Saved data entries:
───

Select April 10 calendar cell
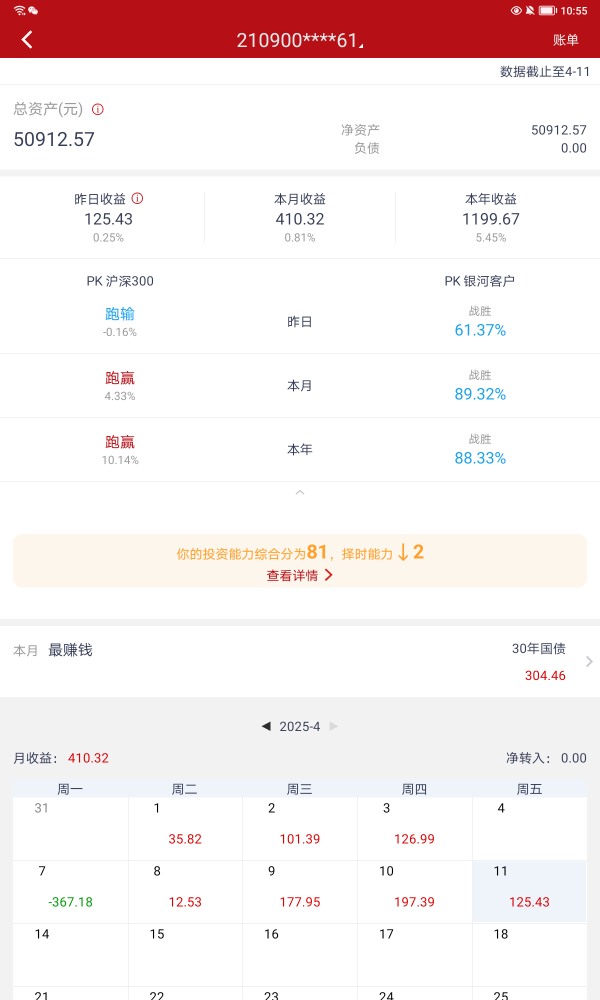The width and height of the screenshot is (600, 1000). coord(414,891)
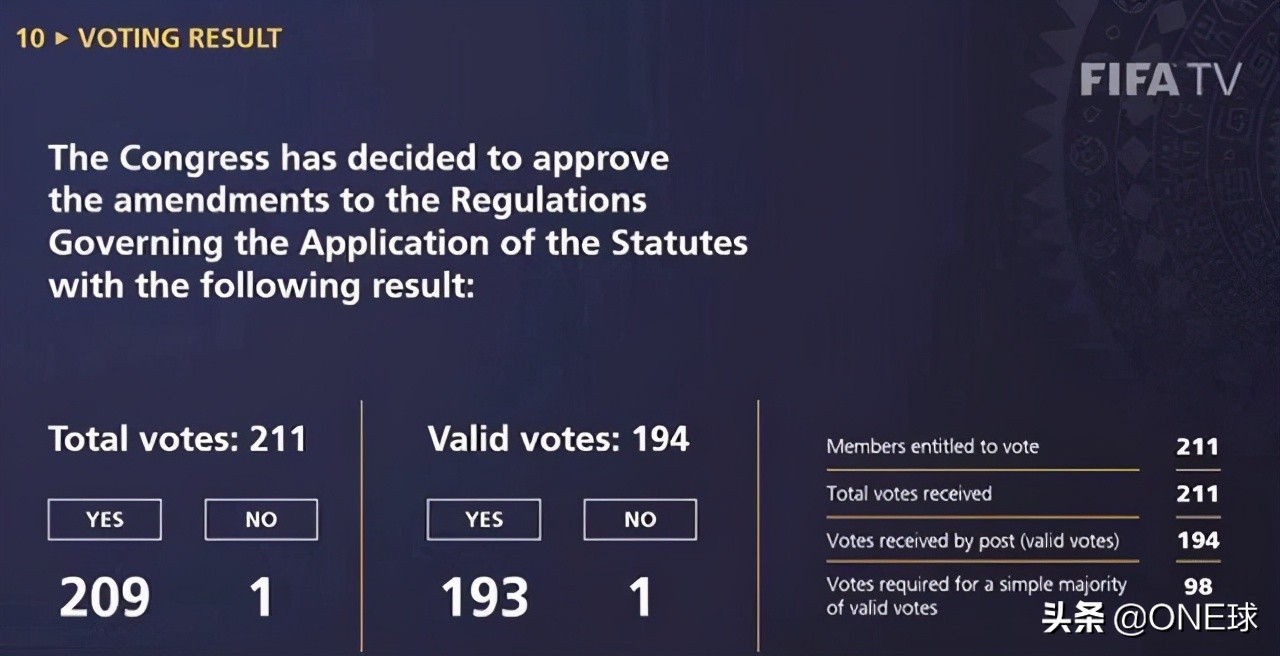Image resolution: width=1280 pixels, height=656 pixels.
Task: Click the Congress decision announcement paragraph
Action: click(398, 222)
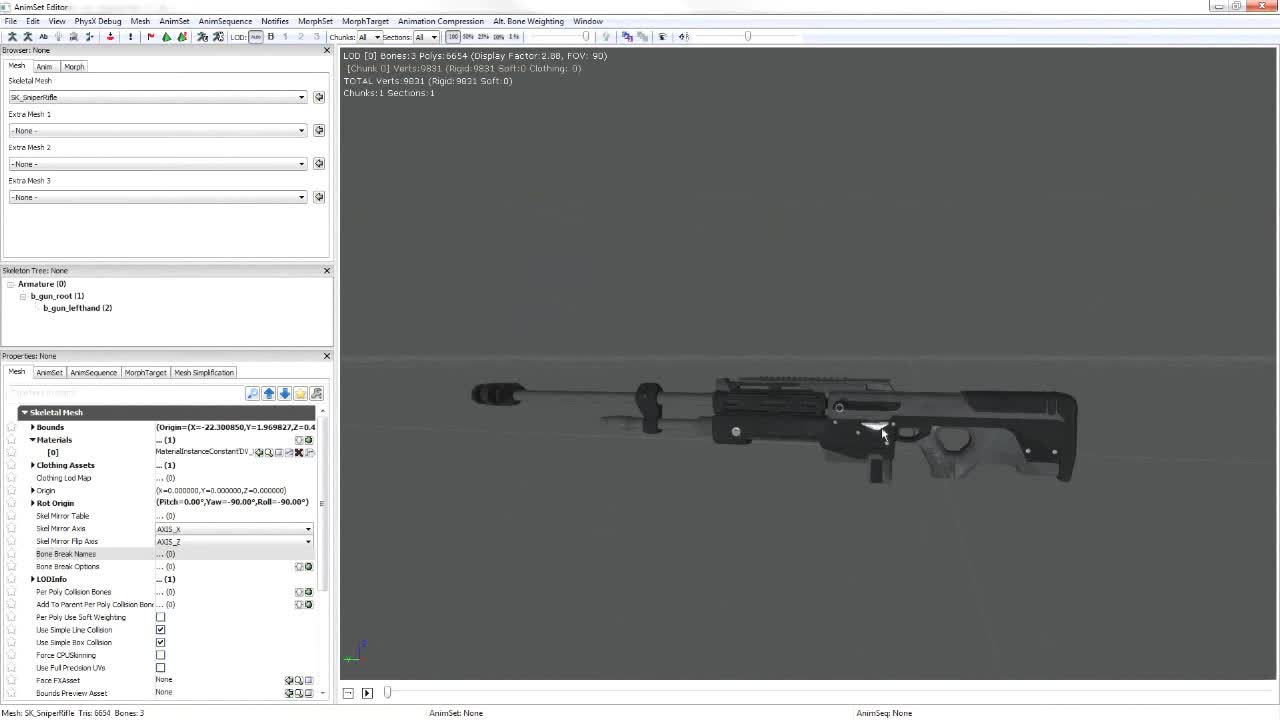1280x720 pixels.
Task: Click the blue down arrow in Properties toolbar
Action: pos(285,394)
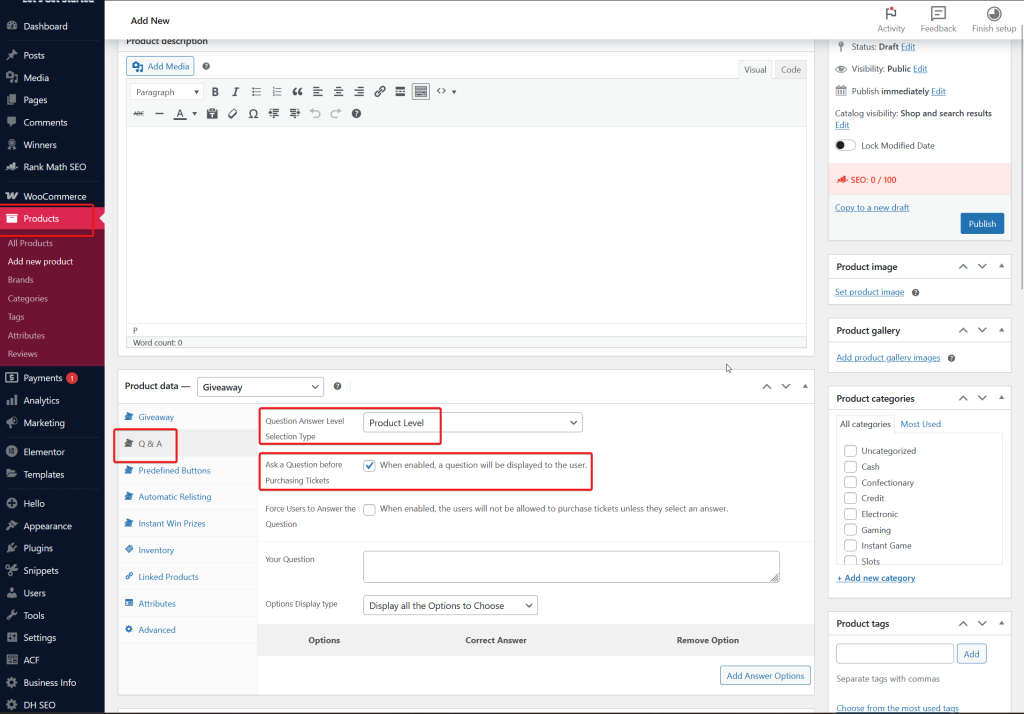The image size is (1024, 714).
Task: Apply strikethrough formatting
Action: click(138, 114)
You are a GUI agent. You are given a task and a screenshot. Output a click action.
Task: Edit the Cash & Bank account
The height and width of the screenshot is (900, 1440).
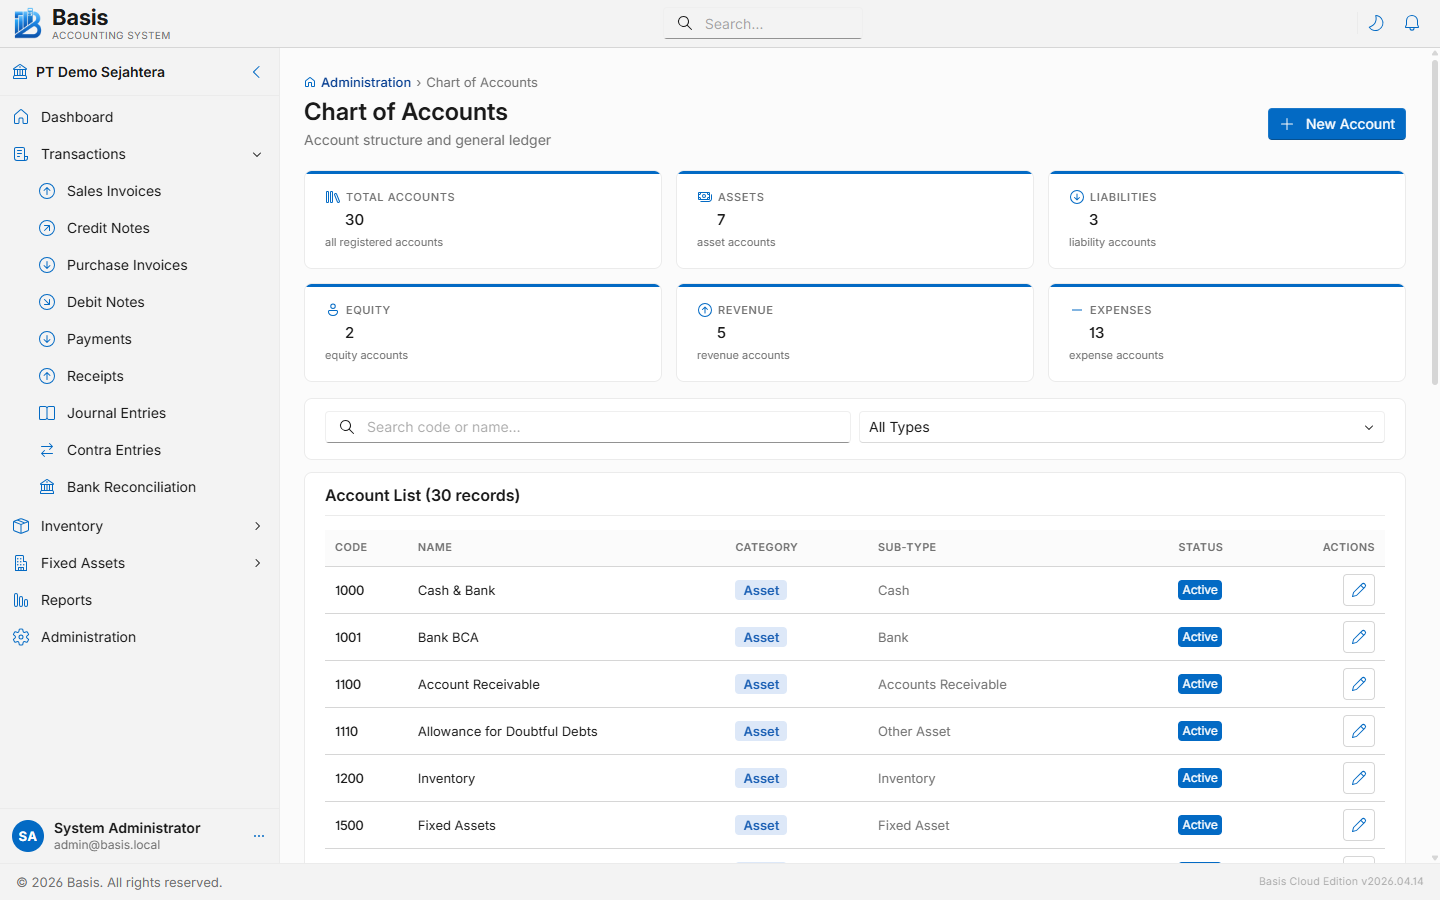[x=1358, y=590]
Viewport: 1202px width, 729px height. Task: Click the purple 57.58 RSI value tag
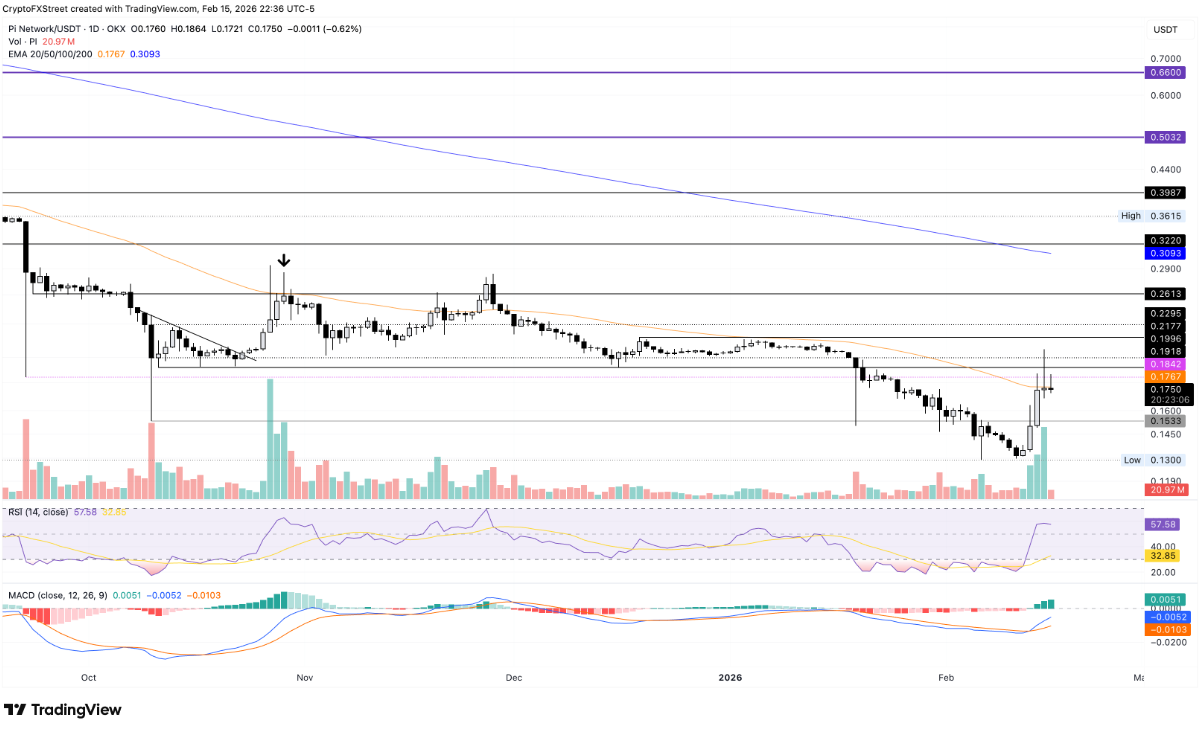[1164, 523]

───

The problem:
Every line of the records above must reappear exactly, though the pictures must not.

Written reply:
Select April 10 calendar cell
The width and height of the screenshot is (600, 1000). coord(414,891)
Image resolution: width=1280 pixels, height=656 pixels.
Task: Click the Congress decision announcement paragraph
Action: click(398, 222)
1280x720 pixels.
Task: Click the blue down arrow in Properties toolbar
Action: pos(285,394)
The image size is (1024, 714).
Task: Apply strikethrough formatting
Action: click(138, 114)
You are a GUI agent. You are given a task and a screenshot. Output a click action.
Task: Edit the Cash & Bank account
The height and width of the screenshot is (900, 1440).
[x=1358, y=590]
Viewport: 1202px width, 729px height. Task: Click the purple 57.58 RSI value tag
[1164, 523]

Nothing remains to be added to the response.